2
votes

I am using Hadoop to processing on large set of data. I set up a hadoop node to use multiple volumes : one of these volume is a NAS with 10To disk, and the other one is the local disk from server with a storage capacity of 400 GB.
The problem is, if I understood, that data-nodes will attempt to place equal amount of data in each volumes. Thus when I run a job on a large set of data the disk with 400 GB is quickly full, while the 10 To disk got enough space remained. Then my map-reduce program produce by Hive freeze because my cluster turn on the safe mode...
I tried to set the property for limit Data node's disk usage, but it does nothing : I have still the same problem. Hope that someone could help me.

Well it seems that my mapreduce program turn on safe mode because :

The ratio of reported blocks 0.0000 has not reached the threshold 0.9990.

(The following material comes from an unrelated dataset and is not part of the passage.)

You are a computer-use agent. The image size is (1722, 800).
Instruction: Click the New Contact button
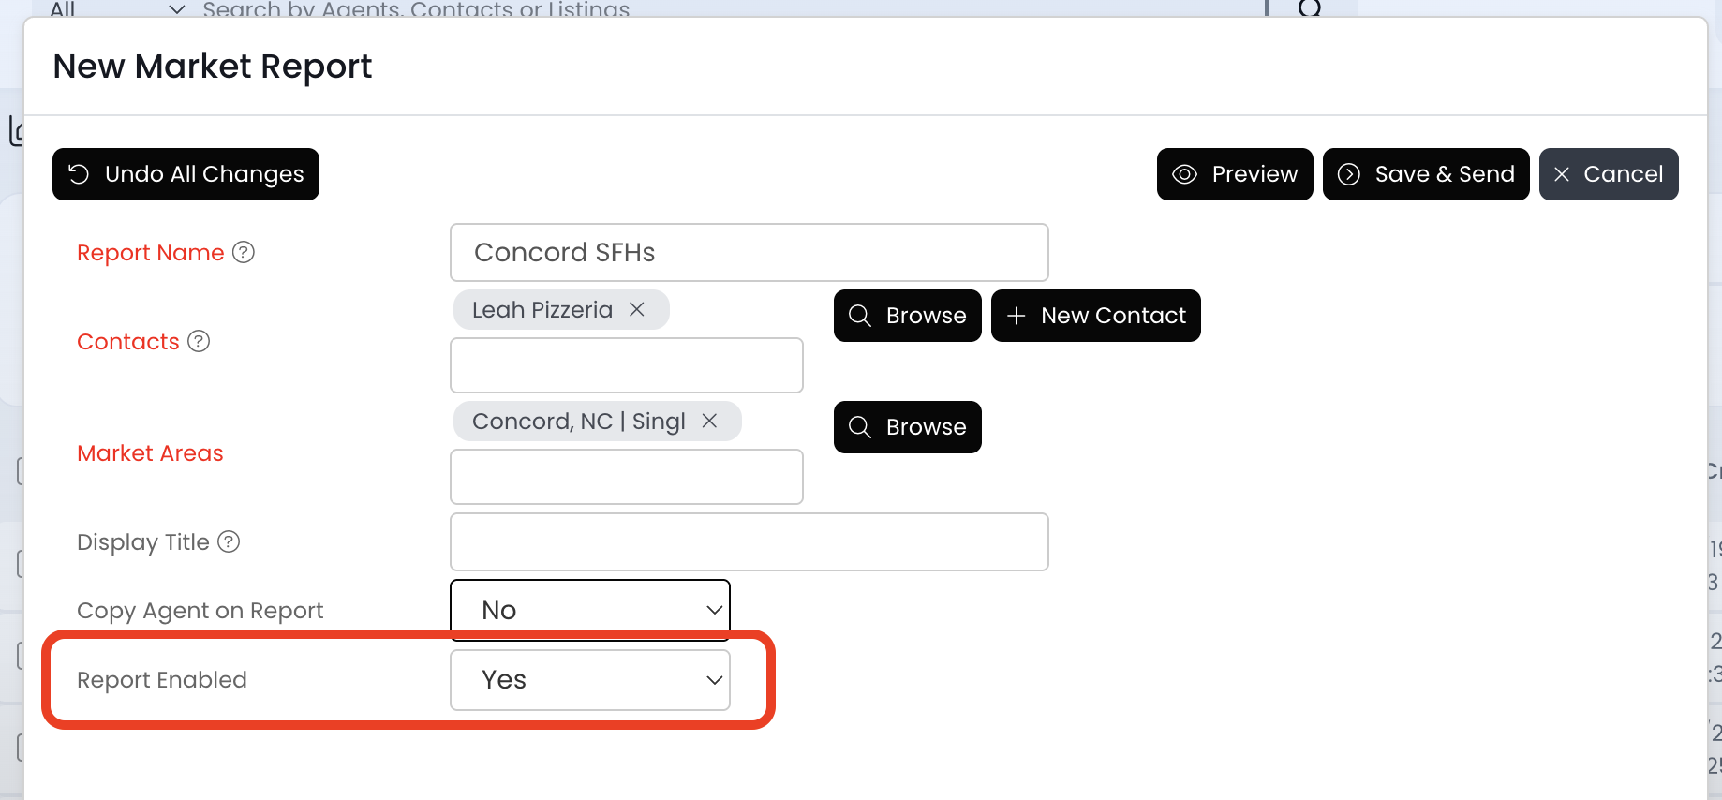[1095, 316]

I saw that error on the namenode web interface. I want to disable this option with the property dfs.safemode.threshold.pct but I do not know if it is a good way to solve it?

2
I'm not sure if i understand your question correct, but i've got the impression you didn't understand HDFS. In my opinion your servers shouldn't share nothing. The local disc storage is used by the datanode but the NAS shouldn't be used. An other very important questions is: How many datanodes do you have?khmarbaise
I have four datanodes. I am using the NAS because the output from my programs is too big for the local disk. I expected that Hadoop can deal with dfs.data.dir devices of different sizes.C. Oran
I am using the Hadoop-0.20.203.0 and Hive-0.7.1.C. Oran

2 Answers

0
votes

I think you can turn to dfs.datanode.fsdataset.volume.choosing.policy for help.

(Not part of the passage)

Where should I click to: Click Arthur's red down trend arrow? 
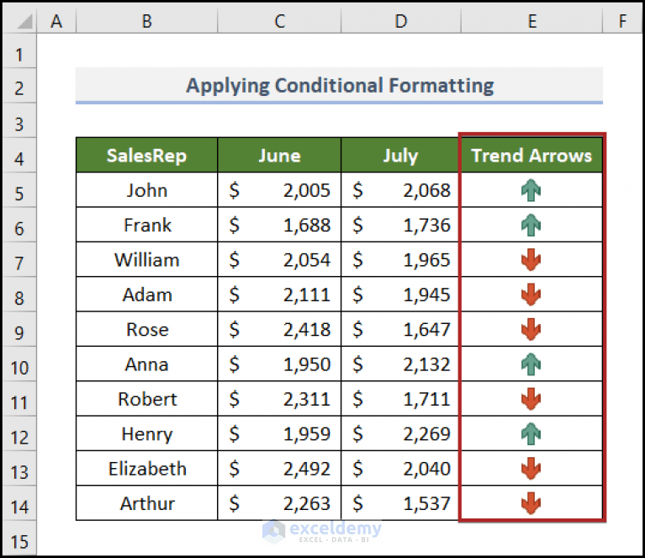point(531,503)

<property><name>dfs.datanode.fsdataset.volume.choosing.policy</name><value>org.apache.hadoop.hdfs.server.datanode.fsdataset.AvailableSpaceVolumeChoosingPolicy</value>

0
votes

Use the dfs.datanode.du.reserved configuration setting in $HADOOP_HOME/conf/hdfs-site.xml for limiting disk usage.

Reference

<property> 
    <name>dfs.datanode.du.reserved</name> 
    <!-- cluster variant --> 
    <value>182400</value> 
    <description>Reserved space in bytes per volume. Always leave this much space free for non dfs use. 
  </description> 
  </property>